A year and a half later, the lawsuit against the NFL, the Cowboys and Jerry Jones brought by fans who were displaced at Super Bowl XLV when temporary seating at Cowboys Stadium wasn’t available is still winding its way through the legal system.
The Fort Worth Star-Telegram reports that the fans and the league have failed to reach a settlement, and the lawyers for the fans filed a motion seeking to begin the case and to force the NFL to pay attorneys’ fees and other costs. The fans say the NFL hasn’t done enough to mollify them in settlement talks.
“The defendants purposefully delayed these proceedings for months in bad faith while falsely claiming to be truly interested in resolving the case,” the plaintiffs’ motion says.
The league, however, says its offer to the fans who were displaced was fair, and most fans accepted it.
“This motion is frivolous,” NFL spokesman Brian McCarthy said in an e-mail to the Star-Telegram. “The overwhelming majority of the claims were resolved more than a year ago. At the plaintiffs’ counsel’s request, we agreed to participate in a mediation to determine whether there was a reasonable basis to resolve what remains of the suit following our successful voluntary reimbursement program with fans. The mediation regrettably was not successful, but we acted with good faith in the process. We are disappointed the plaintiffs’ attorneys would resort to filing a baseless motion.”

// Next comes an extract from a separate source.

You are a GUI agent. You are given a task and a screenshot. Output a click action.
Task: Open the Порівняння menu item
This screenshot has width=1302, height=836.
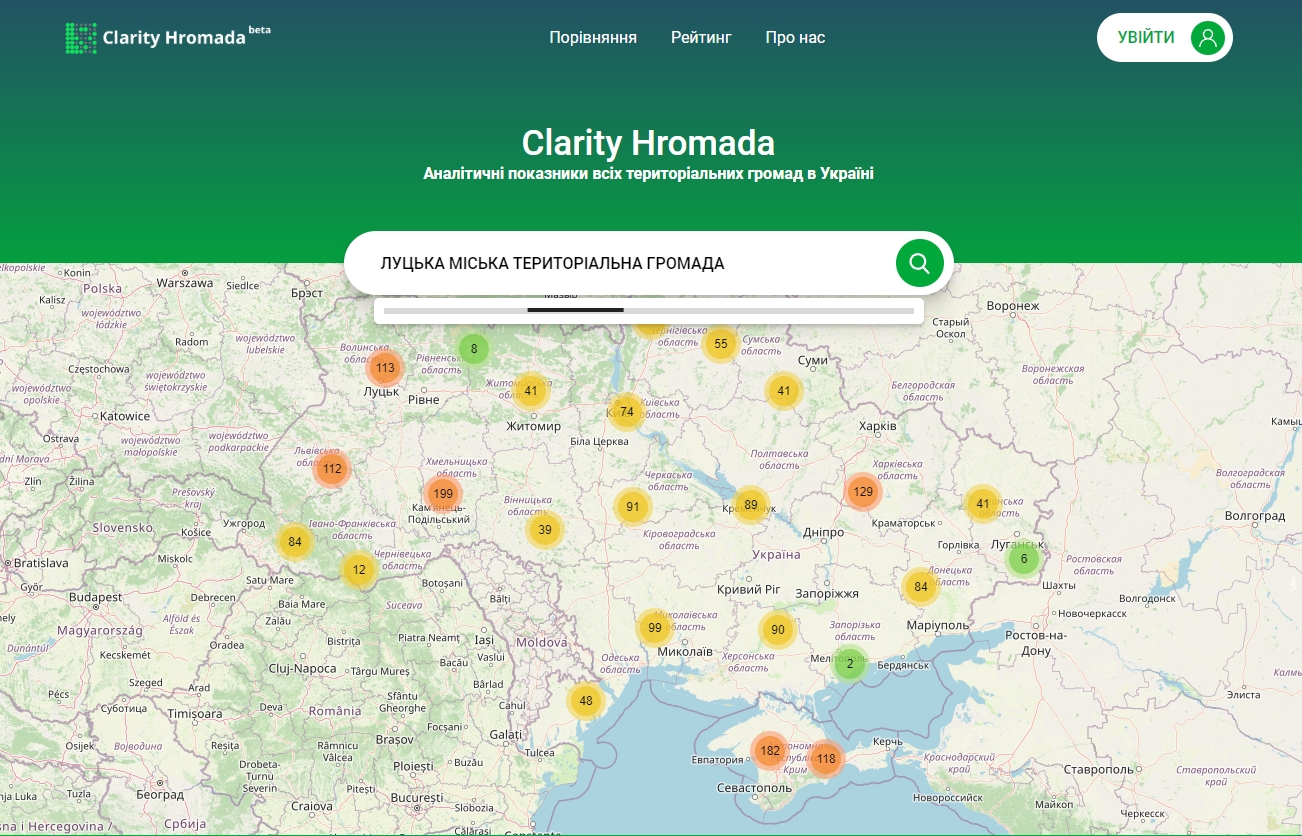pos(592,38)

The temporary seating fiasco affected about 3,200 fans. Seats were eventually found for most of them, but a few hundred didn’t get seats at all. The fans who were moved to other seats were offered refunds or a ticket to a future Super Bowl, while the ones who weren’t seated at all were offered their choice of a one-time payment of $5,000, or $2,400 and a trip to a future Super Bowl with airfare and hotel included. The fans who didn’t accept those offers are the ones whose lawsuit continues.